Shopper research answers these questions. We can either work with your existing shopper research agency, or we can conduct the full study ourselves.
Types of shopper studies
Live shopper
How a shopper navigates and the in-store journey
Attention and actions at the point of sale
Insight into context and influences in everyday environments
These studies typically involve smaller samples of 5-15 per cell. As a deliverable we provide videos and a multimedia report with heat maps, gaze trails and insights that bring the research to life.
Shelf testing
Visibility of your product
Insight into shopper reactions and comparisons
Decision making behaviour
Viewing behaviour based on demographics
Detailed eye gaze journey (first, second, last, etc.)
These tests can be conducted in real world environments or in a lab and typically involve samples of 30 per cell. As a deliverable we provide videos and a multimedia report with heat maps, gaze trails and insights that are backed up with quantifiable shopper behaviour.
Pack testing
What aspects of a product’s packaging attract attention (and what is missed)
Preferences to message logo sizes
Attractive or confusing elements
Viewing behaviour based on demographics
Detailed eye gaze journey (first, second, last, etc.)

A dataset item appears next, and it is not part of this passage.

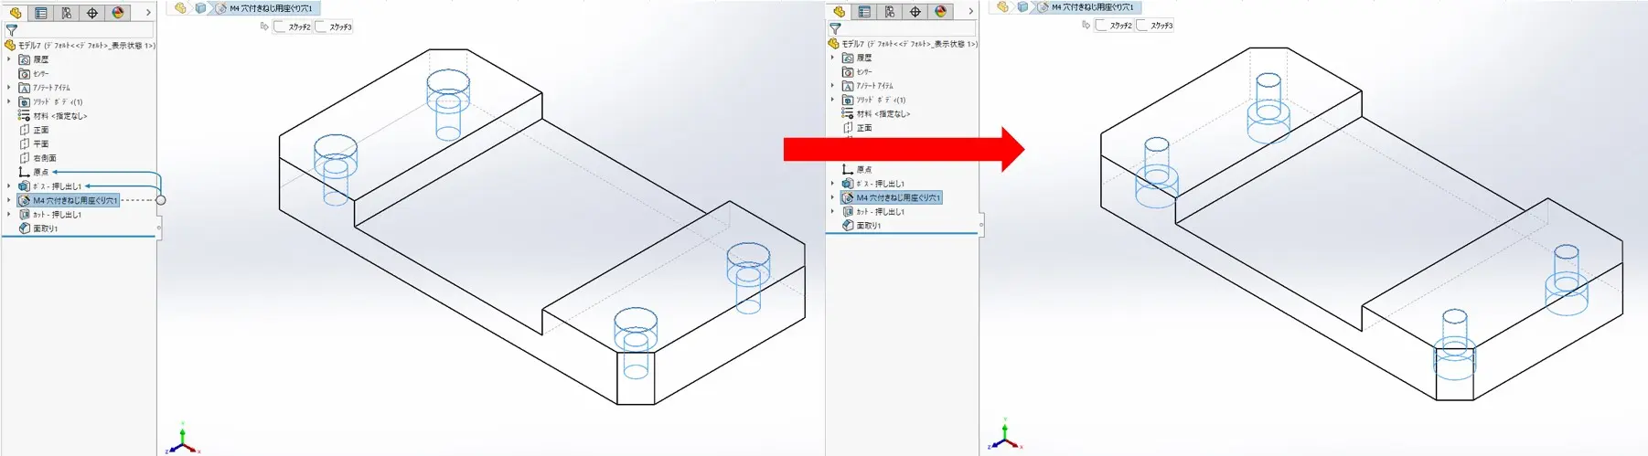This screenshot has width=1648, height=456.
Task: Select 材料 <指定なし> in left tree
Action: (x=59, y=116)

These tests can be conducted in real world environments or in-lab and typically involve samples of 30 per cell. As a deliverable we provide videos and a multimedia report with heat maps, gaze trails and insights that are backed up with quantifiable shopper behaviour.
Media and advertising
The impact of your materials
What attracts attention/what is missed
Shoppers’ preferences to message and branding
Sample size and location depend on the materials being tested. As a deliverable, we identify optimised media and advertising opportunities within a multimedia report, video samples, gaze trails, heat maps and “bee swarm” videos (bee swarms are applicable to movies or moving images).
Methods
Eyetracking
Eye Tracking is a neuromarketing tool which provides valuable insights into how people view and interpret visual stimuli. It helps us to better measure a consumer’s preference, as the verbal response given to the question; “Do you like this product?” may not always be the true answer due to cognitive bias.
Eye tracking allows us to explore unconscious reactions during the shopping experience. It reveals in an objective way what really attracts consumers’ attention and eliminates errors that may occur when relying on human recall. As such, it provides a complement to conventional research methods.
Eye tracking provides hard metrics on:
Eye gaze, using heat maps (what was, and was not, looked at?)
Eye gaze, using gaze plots (what was the gaze sequence and viewing pattern?)
Area-specific analysis (what are the detailed metrics of various areas of interest?)